SOCLE COMMUN : UNE EDUCATION AU RABAIS

, par  Sandrine Stefkovic

Dans la loi Fillon, le socle commun est présenté comme une mesure phare répondant à l’exigence de réussite de tous les élèves.
Beaucoup de notions se mêlent dans la mise en place du socle commun :
le socle commun de connaissances et de compétences, les livrets d’évaluation, les huit piliers, les grilles de référence, les programmes.
Beaucoup de complexité et de fausse technicité dissimulant l’absence d’une réflexion pédagogique de qualité.
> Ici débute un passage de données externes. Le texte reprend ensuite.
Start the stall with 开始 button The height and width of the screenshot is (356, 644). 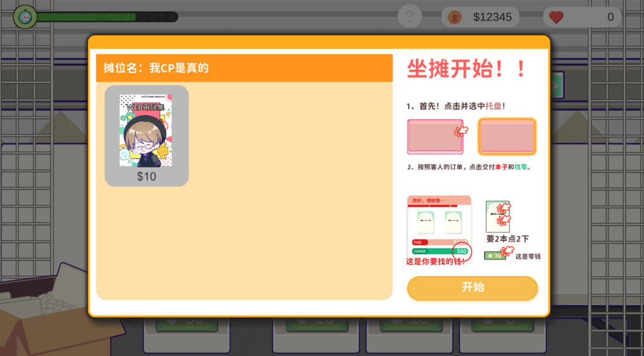pyautogui.click(x=472, y=288)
Face aux demandes d’explication, l’administration renvoie au site Eduscol.
En vérité, le texte du socle commun est une émanation des politiques européennes et une copie des politiques éducatives appliquées dans les pays anglo-saxons.
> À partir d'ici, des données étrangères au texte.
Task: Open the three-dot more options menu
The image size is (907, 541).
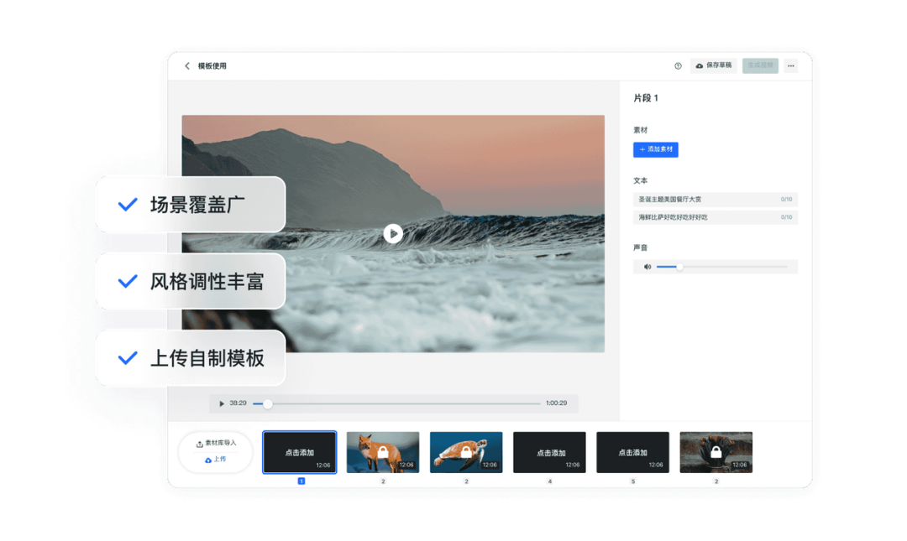Action: coord(791,66)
Le socle commun véhicule une vision réductrice de la culture, ignore les processus d’apprentissage et ne donne pas les moyens de faire réussir ceux qui sont en difficulté.En effet, les jeunes qui ne poursuivront pas d’études après le collège seront renvoyés à une hypothétique formation continue susceptible de compléter leurs connaissances de base.
A dire vrai, le socle apparaît clairement comme un outil de mise en place de la RGPP ( Révision Générale des Politiques Publiques), il risque de légitimer une réduction drastique des horaires et une réorganisation des enseignements au collège.
Une partie des programmes pourrait être réservée à certains élèves, ou peu à peu externalisée vers l’accompagnement éducatif (pratiques artistiques).
Les élèves en grande difficulté se contenteraient du seul socle commun.
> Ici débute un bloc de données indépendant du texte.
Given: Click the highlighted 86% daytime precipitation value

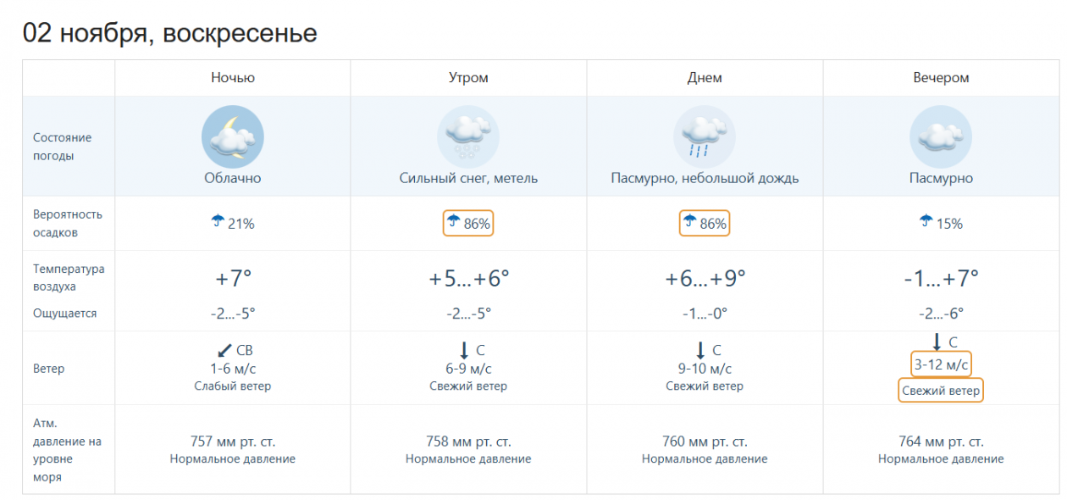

Le SNES préfère une politique éducative ambitieuse fondée sur une culture commune construite jusqu’à la fin du lycée avec l’accès parallèle à des spécialisations.
Le SNES opte pour des programmes moins centrés sur la mémorisation de connaissances et davantage tournés vers des pratiques, des raisonnements favorisant la formation du futur citoyen.